## PROBLEM STATEMENT
Below is a listing; repeat exactly the lines from the one containing "Instruction: Click the Android" to the one containing "Task: Collapse Element 0 in Wheel Pairs", both included.

*** Opening of DATA EXTRACTS ***

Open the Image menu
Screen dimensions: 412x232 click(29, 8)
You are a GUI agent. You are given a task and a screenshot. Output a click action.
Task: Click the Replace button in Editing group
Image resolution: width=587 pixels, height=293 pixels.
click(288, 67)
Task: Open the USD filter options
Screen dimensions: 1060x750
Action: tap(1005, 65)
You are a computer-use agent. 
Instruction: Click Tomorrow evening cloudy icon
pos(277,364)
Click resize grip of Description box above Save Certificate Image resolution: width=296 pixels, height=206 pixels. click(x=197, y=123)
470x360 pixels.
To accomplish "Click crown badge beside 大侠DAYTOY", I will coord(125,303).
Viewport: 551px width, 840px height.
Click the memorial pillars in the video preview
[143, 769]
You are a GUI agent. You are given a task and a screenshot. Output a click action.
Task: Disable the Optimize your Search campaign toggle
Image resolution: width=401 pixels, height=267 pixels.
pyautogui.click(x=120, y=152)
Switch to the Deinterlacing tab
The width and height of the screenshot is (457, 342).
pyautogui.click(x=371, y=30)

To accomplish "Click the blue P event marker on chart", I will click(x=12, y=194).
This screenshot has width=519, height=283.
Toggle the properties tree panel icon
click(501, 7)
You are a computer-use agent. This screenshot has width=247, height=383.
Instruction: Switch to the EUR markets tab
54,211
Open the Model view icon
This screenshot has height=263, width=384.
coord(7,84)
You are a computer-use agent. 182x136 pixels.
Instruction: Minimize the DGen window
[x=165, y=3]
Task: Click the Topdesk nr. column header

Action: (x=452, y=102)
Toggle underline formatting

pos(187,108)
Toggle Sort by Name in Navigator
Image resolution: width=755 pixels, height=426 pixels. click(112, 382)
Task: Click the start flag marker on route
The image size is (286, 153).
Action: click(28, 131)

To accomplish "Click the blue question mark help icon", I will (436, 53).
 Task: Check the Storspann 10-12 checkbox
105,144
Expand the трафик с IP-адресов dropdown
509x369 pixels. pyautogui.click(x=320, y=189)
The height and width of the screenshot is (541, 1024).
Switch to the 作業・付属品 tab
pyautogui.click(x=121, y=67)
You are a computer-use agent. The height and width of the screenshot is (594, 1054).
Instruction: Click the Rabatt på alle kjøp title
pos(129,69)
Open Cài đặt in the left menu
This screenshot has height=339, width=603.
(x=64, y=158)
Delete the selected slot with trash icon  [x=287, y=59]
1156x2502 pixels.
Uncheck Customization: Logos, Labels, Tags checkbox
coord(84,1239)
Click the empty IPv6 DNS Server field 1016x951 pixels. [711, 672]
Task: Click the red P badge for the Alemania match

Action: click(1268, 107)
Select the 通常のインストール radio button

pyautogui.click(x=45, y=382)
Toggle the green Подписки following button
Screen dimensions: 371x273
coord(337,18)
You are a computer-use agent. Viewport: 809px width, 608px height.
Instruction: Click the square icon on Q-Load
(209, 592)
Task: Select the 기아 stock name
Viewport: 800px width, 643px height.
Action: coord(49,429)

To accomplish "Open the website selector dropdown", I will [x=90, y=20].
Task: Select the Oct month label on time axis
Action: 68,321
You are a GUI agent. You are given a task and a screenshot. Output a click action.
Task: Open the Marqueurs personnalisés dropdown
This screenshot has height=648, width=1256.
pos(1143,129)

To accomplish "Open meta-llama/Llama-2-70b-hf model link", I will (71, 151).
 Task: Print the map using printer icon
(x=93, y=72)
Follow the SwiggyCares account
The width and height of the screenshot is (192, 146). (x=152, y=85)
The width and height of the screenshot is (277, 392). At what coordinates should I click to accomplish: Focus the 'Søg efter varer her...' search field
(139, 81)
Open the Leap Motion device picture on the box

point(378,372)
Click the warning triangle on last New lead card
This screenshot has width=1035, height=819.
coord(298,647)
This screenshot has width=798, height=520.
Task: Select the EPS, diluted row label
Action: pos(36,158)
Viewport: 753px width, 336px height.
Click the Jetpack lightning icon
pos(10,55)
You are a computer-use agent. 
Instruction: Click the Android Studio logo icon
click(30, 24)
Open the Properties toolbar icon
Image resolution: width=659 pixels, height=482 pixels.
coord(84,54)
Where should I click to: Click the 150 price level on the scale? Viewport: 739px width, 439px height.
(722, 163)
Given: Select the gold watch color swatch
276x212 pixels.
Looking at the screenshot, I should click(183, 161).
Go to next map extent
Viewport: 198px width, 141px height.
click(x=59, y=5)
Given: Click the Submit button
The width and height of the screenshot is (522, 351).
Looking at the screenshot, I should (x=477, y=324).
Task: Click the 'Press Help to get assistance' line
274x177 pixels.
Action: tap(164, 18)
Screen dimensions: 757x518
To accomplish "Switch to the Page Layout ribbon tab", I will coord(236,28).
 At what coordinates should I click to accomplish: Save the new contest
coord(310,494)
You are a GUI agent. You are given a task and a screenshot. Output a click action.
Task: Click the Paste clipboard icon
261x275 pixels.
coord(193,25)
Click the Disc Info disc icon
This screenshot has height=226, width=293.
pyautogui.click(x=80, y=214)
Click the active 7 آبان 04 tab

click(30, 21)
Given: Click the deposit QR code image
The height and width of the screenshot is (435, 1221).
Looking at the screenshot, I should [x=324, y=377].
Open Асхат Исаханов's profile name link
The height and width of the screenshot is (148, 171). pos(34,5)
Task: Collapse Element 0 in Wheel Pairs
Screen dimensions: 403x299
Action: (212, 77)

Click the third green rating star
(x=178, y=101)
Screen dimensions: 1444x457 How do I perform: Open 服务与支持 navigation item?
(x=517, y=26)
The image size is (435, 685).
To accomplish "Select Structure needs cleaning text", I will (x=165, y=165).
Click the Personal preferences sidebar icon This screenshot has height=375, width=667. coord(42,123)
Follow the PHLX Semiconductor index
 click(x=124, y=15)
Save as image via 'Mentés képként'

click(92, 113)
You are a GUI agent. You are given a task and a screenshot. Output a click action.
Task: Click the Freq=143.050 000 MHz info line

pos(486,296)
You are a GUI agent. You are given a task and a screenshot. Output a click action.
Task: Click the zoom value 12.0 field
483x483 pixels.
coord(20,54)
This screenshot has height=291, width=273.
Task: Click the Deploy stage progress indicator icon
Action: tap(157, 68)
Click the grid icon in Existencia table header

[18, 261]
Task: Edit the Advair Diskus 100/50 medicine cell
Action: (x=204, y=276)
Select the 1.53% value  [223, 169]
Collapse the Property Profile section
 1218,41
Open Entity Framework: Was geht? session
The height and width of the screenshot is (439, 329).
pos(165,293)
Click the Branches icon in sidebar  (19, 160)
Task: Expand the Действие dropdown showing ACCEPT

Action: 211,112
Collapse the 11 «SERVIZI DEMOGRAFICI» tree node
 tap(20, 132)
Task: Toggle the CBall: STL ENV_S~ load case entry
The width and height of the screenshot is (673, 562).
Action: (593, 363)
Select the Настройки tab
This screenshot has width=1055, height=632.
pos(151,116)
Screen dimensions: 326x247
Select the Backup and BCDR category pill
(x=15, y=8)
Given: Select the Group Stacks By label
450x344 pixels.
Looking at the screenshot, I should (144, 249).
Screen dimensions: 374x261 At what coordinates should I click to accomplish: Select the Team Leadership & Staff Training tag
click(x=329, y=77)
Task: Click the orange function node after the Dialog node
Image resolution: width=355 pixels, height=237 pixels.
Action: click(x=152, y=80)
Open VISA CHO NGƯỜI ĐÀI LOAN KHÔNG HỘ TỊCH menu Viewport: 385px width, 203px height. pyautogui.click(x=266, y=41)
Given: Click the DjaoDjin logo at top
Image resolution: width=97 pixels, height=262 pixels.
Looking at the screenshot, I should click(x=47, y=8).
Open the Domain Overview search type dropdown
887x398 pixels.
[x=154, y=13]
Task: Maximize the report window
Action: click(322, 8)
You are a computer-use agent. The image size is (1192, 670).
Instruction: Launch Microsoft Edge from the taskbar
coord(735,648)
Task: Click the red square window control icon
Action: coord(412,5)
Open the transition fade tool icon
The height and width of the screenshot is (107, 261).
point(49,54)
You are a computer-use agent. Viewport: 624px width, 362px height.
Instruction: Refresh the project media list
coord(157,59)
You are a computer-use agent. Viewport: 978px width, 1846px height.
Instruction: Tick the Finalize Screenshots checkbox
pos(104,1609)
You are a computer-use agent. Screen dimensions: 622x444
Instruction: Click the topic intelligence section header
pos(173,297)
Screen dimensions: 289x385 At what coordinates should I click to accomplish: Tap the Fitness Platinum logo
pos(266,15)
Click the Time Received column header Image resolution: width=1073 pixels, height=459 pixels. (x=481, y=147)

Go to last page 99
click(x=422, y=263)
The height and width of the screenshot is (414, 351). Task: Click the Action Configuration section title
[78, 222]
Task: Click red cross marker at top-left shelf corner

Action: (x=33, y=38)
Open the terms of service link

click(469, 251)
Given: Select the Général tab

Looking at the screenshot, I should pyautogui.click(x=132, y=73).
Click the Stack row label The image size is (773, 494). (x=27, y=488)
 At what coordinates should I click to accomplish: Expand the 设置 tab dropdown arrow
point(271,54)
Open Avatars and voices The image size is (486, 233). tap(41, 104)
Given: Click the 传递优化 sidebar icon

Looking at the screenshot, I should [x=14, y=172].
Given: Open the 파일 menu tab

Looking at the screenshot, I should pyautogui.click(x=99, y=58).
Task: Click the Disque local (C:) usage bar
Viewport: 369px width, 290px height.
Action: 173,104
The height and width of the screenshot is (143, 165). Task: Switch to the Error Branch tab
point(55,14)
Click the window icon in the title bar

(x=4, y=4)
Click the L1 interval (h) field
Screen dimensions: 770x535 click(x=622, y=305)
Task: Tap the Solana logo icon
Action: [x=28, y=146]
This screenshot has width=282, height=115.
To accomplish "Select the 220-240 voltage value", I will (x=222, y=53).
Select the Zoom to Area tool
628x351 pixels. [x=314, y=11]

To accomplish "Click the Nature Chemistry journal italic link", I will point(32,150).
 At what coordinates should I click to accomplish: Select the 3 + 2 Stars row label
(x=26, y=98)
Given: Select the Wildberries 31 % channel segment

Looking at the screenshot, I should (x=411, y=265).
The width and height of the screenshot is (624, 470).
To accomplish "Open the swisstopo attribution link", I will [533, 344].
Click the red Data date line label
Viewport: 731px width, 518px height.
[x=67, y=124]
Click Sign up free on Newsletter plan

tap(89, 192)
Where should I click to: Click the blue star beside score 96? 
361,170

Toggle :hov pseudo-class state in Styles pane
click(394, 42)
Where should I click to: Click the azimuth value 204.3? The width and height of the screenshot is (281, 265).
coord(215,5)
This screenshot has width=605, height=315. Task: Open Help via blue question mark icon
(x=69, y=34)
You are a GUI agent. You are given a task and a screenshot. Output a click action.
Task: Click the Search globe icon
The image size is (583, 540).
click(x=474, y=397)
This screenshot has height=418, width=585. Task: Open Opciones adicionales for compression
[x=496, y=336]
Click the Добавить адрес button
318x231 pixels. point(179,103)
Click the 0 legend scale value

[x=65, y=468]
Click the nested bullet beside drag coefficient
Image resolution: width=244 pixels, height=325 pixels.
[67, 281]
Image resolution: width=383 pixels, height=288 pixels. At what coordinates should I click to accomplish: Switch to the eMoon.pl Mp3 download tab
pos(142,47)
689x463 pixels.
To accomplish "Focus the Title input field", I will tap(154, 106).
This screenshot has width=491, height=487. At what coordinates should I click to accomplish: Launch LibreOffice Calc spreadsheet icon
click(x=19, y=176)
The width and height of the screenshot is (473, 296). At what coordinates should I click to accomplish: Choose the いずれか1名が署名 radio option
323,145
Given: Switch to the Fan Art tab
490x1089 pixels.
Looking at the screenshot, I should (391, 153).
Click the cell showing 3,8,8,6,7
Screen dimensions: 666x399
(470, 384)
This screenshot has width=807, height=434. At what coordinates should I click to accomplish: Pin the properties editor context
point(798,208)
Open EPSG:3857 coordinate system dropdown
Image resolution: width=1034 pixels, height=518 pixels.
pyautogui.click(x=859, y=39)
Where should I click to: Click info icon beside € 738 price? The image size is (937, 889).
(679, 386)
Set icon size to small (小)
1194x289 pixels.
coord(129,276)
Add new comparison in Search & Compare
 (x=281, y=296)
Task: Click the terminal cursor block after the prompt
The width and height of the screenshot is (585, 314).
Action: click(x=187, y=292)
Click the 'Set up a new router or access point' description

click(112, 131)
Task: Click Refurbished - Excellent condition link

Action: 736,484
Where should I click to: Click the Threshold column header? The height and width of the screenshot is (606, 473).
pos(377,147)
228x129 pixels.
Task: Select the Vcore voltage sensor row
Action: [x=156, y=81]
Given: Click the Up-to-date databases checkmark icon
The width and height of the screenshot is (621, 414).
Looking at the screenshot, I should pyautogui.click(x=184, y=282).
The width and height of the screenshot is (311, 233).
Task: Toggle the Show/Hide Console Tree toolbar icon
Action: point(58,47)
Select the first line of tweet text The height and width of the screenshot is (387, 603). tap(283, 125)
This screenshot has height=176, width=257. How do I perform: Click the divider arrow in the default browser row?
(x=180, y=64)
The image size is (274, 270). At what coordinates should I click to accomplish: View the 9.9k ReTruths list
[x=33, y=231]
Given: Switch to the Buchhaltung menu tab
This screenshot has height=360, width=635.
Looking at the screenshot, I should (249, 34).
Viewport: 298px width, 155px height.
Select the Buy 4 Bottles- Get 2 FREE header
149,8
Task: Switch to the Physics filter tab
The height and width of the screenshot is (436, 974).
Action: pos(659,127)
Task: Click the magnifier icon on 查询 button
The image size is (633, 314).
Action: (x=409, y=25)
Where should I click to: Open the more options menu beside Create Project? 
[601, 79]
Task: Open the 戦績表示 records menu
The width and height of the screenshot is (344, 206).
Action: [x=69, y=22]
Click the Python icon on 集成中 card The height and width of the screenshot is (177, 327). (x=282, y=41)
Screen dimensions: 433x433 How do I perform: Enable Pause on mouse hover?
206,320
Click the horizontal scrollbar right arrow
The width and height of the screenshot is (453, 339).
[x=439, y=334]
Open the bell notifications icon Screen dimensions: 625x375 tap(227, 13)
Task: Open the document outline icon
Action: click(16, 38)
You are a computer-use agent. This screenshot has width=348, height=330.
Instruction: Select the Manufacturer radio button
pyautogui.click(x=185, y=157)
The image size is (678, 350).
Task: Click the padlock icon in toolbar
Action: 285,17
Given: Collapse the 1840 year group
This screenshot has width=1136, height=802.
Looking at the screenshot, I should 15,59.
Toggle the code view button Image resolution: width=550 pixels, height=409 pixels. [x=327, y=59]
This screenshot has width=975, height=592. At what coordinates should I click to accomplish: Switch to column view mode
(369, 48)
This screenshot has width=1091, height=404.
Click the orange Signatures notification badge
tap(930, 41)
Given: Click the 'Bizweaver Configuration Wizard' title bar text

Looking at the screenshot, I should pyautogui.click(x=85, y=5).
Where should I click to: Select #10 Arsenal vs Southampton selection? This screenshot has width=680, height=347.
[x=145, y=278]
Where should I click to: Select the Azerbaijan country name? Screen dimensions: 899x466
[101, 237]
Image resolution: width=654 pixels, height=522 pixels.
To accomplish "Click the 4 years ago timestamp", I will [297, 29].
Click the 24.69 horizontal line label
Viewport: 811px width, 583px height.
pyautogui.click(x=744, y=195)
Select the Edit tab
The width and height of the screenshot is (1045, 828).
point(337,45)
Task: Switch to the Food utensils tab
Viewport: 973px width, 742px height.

*** Close of DATA EXTRACTS ***

## RESULT FOR THIS EXERCISE
Instruction: Click the Android Studio logo icon
click(30, 24)
Open the Properties toolbar icon
Image resolution: width=659 pixels, height=482 pixels.
coord(84,54)
Where should I click to: Click the 150 price level on the scale? Viewport: 739px width, 439px height.
(722, 163)
Given: Select the gold watch color swatch
276x212 pixels.
Looking at the screenshot, I should click(183, 161).
Go to next map extent
Viewport: 198px width, 141px height.
click(x=59, y=5)
Given: Click the Submit button
The width and height of the screenshot is (522, 351).
Looking at the screenshot, I should (x=477, y=324).
Task: Click the 'Press Help to get assistance' line
274x177 pixels.
Action: tap(164, 18)
Screen dimensions: 757x518
To accomplish "Switch to the Page Layout ribbon tab", I will coord(236,28).
 At what coordinates should I click to accomplish: Save the new contest
coord(310,494)
You are a GUI agent. You are given a task and a screenshot. Output a click action.
Task: Click the Paste clipboard icon
261x275 pixels.
coord(193,25)
Click the Disc Info disc icon
This screenshot has height=226, width=293.
pyautogui.click(x=80, y=214)
Click the active 7 آبان 04 tab

click(30, 21)
Given: Click the deposit QR code image
The height and width of the screenshot is (435, 1221).
Looking at the screenshot, I should [x=324, y=377].
Open Асхат Исаханов's profile name link
The height and width of the screenshot is (148, 171). pos(34,5)
Task: Collapse Element 0 in Wheel Pairs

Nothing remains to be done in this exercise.